On n’est plus en plein désert, mais en plein délire. Les farouches guerriers de l’AQMI (entre 400 et 500 hommes, paraît-il) circuleraient de nuit avec des patins à roulettes supersoniques ? Ils ont frotté la lampe d’Aladin pour se rendre invisibles ? Ils planent au-dessus du reg et des dunes en aéroglisseur ? Vu le nombre de pistes carrossables, n’importe quel Occidental ayant tant soit peu fréquenté le Sahara sait qu’il est aussi facile de s’y planquer qu’à Sarkozy d’articuler une phrase en français correct.

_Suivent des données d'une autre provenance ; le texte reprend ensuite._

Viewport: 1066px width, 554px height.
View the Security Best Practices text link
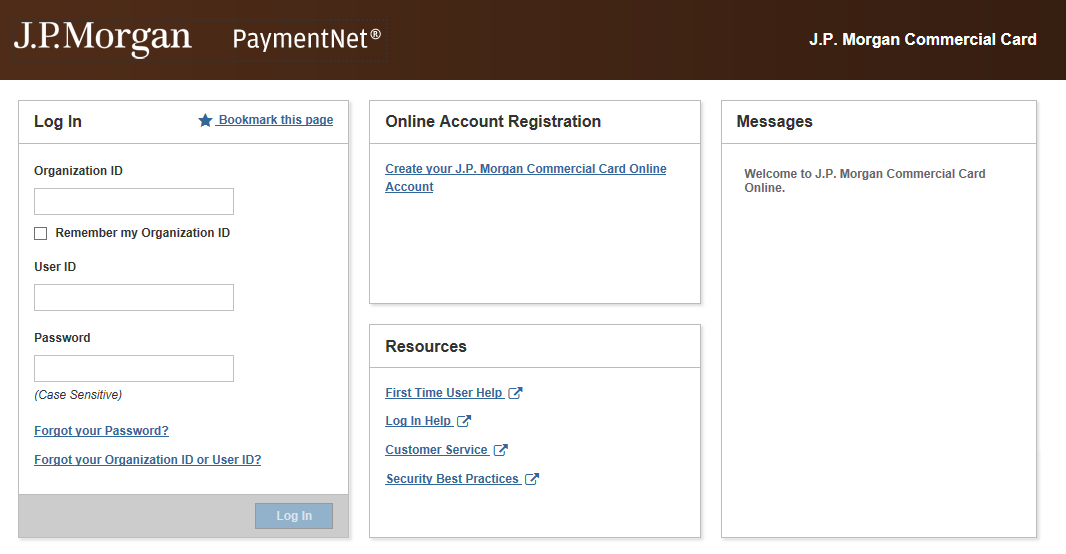pos(452,479)
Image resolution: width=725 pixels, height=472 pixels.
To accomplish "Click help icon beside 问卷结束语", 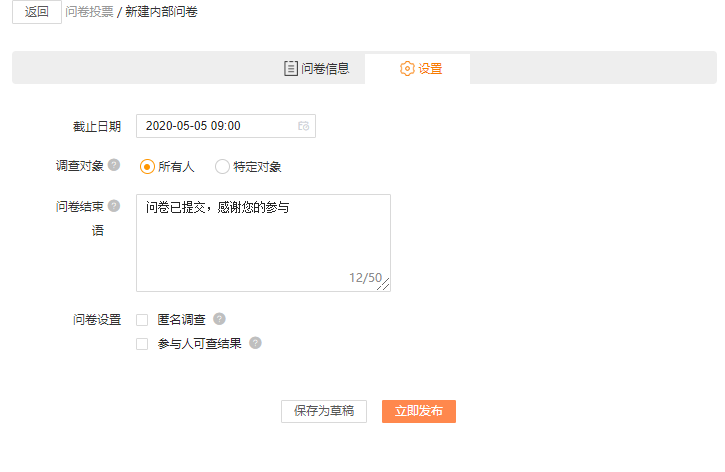I will point(114,206).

Et quand bien même ils se déguiseraient en vipères cornues ? Que les trois pays déjà cités aient une aviation en forme de maquettes de biplan est une chose, que la France, associée paraît-il à l’opération « Sauvez Germaneau ! » n’ait ni hélicoptères ni drones relève du foutage de gueule. Que l’armée n’ait pas voulu les utiliser pour ne pas fâcher l’Algérie ou se faire accuser de néo-colonialisme en uniforme est une autre affaire.
Reste un vieil homme de Marcoussis qui n’aurait jamais dû mettre les pieds dans un paysage farci de scorpions de toutes les tailles. Quels sont les irresponsables qui lui ont donné mission et visas pour la tombe ? Appelez-moi Kouchner ! Pas là ? En mission humanitaire en Afghanistan ? OK, on rappellera…
Gilbert Dubant
* Michel Germaneau était parti bénévolement au Niger pour le compte d’une petite association créée en 2006, Enmilal (« entraide » en tamasheq, la langue des Touaregs), spécialisée dans l’aide à la scolarisation et à la santé. Le retraité venait superviser la construction d’une école à In-Abangharet, au nord du Niger (note de JFL).